Records to use
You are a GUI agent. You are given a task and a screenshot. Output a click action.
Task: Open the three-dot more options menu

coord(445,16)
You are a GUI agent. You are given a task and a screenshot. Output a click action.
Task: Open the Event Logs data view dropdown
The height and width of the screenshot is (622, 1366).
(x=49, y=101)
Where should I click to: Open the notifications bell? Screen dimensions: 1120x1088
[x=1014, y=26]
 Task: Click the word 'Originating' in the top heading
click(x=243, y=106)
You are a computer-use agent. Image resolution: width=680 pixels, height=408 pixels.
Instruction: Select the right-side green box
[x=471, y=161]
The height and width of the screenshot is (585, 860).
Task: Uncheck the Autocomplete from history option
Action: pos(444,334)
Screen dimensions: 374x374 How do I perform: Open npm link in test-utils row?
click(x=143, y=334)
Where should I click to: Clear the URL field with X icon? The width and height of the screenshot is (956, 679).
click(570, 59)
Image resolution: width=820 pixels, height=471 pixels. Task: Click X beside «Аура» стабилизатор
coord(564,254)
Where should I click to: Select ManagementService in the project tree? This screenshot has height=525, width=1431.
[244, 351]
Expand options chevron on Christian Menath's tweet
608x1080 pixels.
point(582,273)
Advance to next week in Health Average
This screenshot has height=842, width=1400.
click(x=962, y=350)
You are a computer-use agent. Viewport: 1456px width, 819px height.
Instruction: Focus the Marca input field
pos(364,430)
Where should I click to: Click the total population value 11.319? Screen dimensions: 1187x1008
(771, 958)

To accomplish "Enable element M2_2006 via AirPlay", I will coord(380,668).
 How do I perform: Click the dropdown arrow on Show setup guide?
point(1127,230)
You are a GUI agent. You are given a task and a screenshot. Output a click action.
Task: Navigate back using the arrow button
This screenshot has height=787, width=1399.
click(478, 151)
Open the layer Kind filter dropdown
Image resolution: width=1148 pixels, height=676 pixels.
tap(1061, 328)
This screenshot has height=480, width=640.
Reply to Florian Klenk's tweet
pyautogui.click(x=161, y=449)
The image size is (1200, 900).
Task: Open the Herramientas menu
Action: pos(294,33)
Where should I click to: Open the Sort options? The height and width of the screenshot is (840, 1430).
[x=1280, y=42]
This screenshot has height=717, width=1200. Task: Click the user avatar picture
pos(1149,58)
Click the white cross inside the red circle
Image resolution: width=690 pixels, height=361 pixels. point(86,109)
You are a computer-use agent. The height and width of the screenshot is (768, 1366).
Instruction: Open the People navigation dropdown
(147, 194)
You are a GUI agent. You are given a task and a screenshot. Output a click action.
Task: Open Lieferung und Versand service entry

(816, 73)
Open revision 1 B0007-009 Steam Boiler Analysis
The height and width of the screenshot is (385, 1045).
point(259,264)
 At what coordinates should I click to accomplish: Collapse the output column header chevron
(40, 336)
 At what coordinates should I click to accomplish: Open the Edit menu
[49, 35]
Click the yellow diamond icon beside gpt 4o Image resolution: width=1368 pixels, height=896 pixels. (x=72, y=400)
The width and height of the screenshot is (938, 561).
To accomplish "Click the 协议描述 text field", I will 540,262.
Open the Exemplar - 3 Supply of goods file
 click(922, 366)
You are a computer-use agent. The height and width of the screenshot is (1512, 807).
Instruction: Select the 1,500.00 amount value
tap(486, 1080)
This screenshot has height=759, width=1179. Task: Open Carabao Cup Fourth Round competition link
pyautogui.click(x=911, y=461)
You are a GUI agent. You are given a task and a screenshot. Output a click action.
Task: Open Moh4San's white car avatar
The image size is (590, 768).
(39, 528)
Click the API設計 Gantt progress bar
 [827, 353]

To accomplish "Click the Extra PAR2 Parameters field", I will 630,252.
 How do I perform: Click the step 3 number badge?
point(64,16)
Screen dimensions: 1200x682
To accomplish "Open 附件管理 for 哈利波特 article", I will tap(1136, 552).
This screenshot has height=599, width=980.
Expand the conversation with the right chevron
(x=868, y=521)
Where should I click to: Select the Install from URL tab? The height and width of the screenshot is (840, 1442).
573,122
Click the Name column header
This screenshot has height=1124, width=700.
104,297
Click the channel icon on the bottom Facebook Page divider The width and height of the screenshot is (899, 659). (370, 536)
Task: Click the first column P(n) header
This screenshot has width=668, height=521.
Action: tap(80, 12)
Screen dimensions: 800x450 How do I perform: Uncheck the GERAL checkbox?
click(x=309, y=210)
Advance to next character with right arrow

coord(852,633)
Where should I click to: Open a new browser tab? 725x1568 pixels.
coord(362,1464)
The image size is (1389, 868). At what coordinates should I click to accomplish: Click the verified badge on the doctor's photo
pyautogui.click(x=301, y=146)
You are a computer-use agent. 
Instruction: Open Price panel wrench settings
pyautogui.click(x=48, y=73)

What is expected
Please let your answer be exactly the lines from the one holding "Task: Open Moh4San's white car avatar" through the last line of the entries above, both ends included.

Task response
Task: Open Moh4San's white car avatar
The image size is (590, 768).
(39, 528)
Click the API設計 Gantt progress bar
 [827, 353]

To accomplish "Click the Extra PAR2 Parameters field", I will 630,252.
 How do I perform: Click the step 3 number badge?
point(64,16)
Screen dimensions: 1200x682
To accomplish "Open 附件管理 for 哈利波特 article", I will tap(1136, 552).
This screenshot has height=599, width=980.
Expand the conversation with the right chevron
(x=868, y=521)
Where should I click to: Select the Install from URL tab? The height and width of the screenshot is (840, 1442).
573,122
Click the Name column header
This screenshot has height=1124, width=700.
104,297
Click the channel icon on the bottom Facebook Page divider The width and height of the screenshot is (899, 659). (370, 536)
Task: Click the first column P(n) header
This screenshot has width=668, height=521.
Action: tap(80, 12)
Screen dimensions: 800x450 How do I perform: Uncheck the GERAL checkbox?
click(x=309, y=210)
Advance to next character with right arrow

coord(852,633)
Where should I click to: Open a new browser tab? 725x1568 pixels.
coord(362,1464)
The image size is (1389, 868). At what coordinates should I click to accomplish: Click the verified badge on the doctor's photo
pyautogui.click(x=301, y=146)
You are a computer-use agent. 
Instruction: Open Price panel wrench settings
pyautogui.click(x=48, y=73)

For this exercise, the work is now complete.